Reporting: What Your Processes Can Tell You
The journey of a product doesn’t end once the product or service is delivered. The prime focus of any ERP system is to collate information. The combined processes that have taken a product from idea to market, and then onto the customer, are synchronised into a single source providing real-time reports, dashboards and scorecards to your business.
It is this improved access to information which underpins future business processes. Intelligent ERP systems, such as SYSPRO, enable businesses to make decisions that impact on customers, sales, profit, growth opportunities, and business operations. ERP analytics enable you to make proactive and accurate strategic management decisions using a multi-dimensional view of information extracted from transactional ERP data.
The importance of single source data can be found in our customer Sinclair IS Pharma, who has a presence in five leading European markets and has developed a global reach. As a result, the company required an ERP solution that links the data from each country it operates in, complete with Inventory Optimisation, Forecasting and a Materials Resource Planning feed. SYSPRO, with its seamless integration and scalable capabilities, was the ideal solution.
The Supply Chain and the Future
The internet has ushered in an omni-channel retailing world, in which businesses are increasingly forced to evolve their supply chains to become more agile, resilient and customer-centric.

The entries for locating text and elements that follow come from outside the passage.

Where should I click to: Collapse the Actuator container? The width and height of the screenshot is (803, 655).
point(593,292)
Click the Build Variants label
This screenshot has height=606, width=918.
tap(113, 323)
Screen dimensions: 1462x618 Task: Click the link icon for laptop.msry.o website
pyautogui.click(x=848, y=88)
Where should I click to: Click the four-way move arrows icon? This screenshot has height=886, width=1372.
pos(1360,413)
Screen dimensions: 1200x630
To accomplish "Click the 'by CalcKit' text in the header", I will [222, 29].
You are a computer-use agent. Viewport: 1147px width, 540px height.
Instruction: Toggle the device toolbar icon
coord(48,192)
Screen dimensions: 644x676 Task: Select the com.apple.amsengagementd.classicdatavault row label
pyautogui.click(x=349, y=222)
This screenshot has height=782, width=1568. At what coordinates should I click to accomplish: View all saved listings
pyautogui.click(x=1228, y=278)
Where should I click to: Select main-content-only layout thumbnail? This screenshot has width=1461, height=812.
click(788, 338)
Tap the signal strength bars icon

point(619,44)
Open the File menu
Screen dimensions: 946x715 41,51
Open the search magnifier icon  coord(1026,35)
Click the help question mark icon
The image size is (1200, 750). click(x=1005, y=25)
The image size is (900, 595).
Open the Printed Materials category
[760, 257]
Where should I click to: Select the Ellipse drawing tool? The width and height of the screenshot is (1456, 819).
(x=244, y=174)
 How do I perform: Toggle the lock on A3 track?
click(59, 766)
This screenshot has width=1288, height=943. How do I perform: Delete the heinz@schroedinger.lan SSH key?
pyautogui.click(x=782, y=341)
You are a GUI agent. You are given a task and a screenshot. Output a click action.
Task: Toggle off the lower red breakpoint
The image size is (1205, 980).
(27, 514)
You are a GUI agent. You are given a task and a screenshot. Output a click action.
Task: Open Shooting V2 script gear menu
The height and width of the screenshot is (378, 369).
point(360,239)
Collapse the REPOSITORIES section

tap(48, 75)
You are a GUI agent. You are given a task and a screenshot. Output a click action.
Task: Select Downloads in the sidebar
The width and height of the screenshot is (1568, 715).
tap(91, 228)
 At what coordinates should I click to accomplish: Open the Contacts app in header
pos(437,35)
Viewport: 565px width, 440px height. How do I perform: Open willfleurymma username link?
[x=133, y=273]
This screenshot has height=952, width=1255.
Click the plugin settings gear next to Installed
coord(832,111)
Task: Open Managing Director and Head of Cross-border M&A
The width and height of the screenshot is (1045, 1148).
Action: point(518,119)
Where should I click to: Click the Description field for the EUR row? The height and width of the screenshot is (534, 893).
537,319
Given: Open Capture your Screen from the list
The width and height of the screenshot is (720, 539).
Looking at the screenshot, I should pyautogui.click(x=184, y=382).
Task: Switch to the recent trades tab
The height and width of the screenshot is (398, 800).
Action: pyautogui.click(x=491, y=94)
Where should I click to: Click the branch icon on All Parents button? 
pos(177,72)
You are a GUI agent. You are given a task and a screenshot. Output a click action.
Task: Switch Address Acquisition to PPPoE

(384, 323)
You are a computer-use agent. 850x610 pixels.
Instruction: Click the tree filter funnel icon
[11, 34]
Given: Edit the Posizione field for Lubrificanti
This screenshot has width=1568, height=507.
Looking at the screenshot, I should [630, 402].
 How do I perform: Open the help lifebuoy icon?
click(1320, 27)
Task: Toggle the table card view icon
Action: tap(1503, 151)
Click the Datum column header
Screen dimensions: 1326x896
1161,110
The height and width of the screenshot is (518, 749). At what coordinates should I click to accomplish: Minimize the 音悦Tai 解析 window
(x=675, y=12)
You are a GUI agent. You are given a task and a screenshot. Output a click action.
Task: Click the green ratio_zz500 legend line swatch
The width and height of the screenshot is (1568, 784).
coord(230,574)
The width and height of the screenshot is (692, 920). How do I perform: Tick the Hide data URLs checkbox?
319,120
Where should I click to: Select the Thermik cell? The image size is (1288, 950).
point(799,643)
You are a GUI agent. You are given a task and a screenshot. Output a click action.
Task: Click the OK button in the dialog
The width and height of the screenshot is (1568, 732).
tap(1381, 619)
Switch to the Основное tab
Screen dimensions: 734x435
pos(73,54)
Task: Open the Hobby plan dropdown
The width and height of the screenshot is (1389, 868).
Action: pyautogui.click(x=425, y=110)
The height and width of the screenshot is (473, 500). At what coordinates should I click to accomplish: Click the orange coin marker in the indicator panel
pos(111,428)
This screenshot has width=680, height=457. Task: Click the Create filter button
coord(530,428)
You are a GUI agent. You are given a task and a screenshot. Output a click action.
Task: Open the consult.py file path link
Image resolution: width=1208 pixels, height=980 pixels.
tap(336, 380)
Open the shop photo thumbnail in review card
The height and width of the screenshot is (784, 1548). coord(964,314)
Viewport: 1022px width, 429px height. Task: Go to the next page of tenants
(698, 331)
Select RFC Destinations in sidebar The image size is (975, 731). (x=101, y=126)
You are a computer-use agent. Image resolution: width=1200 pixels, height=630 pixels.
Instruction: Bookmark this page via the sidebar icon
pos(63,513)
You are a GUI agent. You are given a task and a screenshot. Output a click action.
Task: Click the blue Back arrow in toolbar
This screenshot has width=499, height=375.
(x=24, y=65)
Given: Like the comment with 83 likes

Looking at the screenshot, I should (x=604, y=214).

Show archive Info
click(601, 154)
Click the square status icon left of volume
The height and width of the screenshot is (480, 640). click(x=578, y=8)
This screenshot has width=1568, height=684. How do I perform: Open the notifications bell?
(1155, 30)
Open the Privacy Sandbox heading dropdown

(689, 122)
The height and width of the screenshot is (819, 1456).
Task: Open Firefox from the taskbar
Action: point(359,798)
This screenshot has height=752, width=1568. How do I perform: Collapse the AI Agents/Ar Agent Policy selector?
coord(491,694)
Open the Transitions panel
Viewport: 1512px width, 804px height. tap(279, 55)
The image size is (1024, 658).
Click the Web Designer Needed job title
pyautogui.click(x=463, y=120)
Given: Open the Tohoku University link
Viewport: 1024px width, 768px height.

As a result, organisations tend to want their supply chains to have simultaneous characteristics: efficient, fast, agile, custom-configured, and flexible, among others. Yet each of these capabilities requires different skills, and in the majority of cases, these skill sets are incompatible within the same supply chain. However, it is possible to develop several supply chains within a single organisation, each focused on a defined market segment with a responsiveness level and a cost structure that are appropriate to the segment it serves.
Another important influence on the current direction of supply chain modelling is engineering technology. Robotic handling, assembly, automation and advancements such as machine learning are allowing new business models to evolve. As a consequence of automation, companies are able to consider reshoring their production, packaging and other operations to bring manufacturing closer to their customers. For these companies, the cross-functional data provided by a best-in-class ERP system like SYSPRO enables them to revolutionise their supply chain models.